This book, published on Thursday, is a celebration of one of our favourite birds; everyone loves a Kingfisher.
If you are out with other birdwatchers and one of you spots a Kingfisher then there is always a note of excitement as the bird is mentioned – ‘Kingfisher!!’. Nobody ever announces a Kingfisher with a bored tone, it’s always with excitement. The bird is likely to be streaking past at high speed and if you don’t see it quickly then your chance may be gone; the sight is so colourful, the speed is so fast and the moment so fleeting and it would be such a shame to miss it.

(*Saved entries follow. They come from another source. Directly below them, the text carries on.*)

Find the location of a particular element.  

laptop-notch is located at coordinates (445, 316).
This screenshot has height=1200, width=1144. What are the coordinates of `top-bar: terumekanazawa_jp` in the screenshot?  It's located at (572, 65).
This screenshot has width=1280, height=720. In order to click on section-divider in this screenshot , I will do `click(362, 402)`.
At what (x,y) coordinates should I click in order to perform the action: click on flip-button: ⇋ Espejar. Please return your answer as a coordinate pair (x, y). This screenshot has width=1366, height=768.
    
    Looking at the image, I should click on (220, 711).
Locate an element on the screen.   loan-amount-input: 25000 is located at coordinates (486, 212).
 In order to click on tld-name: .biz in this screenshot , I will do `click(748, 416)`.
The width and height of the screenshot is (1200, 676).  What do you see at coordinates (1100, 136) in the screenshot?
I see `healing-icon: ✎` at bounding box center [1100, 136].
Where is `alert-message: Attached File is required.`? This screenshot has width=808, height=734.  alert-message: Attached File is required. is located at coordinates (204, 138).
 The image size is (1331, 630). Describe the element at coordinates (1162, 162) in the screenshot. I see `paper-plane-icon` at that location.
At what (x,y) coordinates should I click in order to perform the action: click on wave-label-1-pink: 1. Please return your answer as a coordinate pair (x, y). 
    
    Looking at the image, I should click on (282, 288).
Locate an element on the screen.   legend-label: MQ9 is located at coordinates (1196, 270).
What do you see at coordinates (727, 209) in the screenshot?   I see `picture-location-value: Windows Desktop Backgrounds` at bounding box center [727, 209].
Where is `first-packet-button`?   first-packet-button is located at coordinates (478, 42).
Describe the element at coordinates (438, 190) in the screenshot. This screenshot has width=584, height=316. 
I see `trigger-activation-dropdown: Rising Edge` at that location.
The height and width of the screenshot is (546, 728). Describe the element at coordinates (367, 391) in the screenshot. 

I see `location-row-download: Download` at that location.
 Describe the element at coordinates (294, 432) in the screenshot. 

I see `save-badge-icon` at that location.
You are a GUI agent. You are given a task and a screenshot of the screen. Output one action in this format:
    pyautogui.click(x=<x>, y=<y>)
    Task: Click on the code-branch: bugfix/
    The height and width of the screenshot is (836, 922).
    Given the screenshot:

This book tells us a lot about the most colourful British bird and it’s a good introduction to bird biology in general. We are told about about Kingfisher nesting and feeding habits, how long they live and their current status, and about other kingfishers across the world (most of which are bigger, many of which don’t eat fish and most of which are brightly coloured too).
The text is generally clear and informative as would be expected from an author who has written on this species before and worked for many years for the RSPB and Birdlife International. There are one or two clunky passages and it seemed slightly odd that the mention of a 30-49% population decline in Europe in the last 13 years was followed closely by ‘The good news is that it is not one of the birds the conservation world is most worried about’.
On every page there is at least one photograph and the book is very attractive thanks to a combination of good design and the most photogenic of subjects.
Everyone loves a Kingfisher these days, but the book reminds us that our not-that-distant past is littered with extraordinary reasons for being nasty to nature. The Kingfisher was killed for its feathers to adorn women’s hats, for stuffed specimens to brighten our rooms and to hang from the ceiling to predict the weather as well as because it was seen as a pest of fish stocks.
This is an attractive and interesting book and would be a particularly good present for someone, from about the age of 10 upwards, who is getting interested in birds as it combines lots of accessible information with beautiful photographs and hints on how to find your own Kingfisher (without disturbing the birds).
Kingfishers by David Chandler is an RSPB Spotlight book published by Bloomsbury.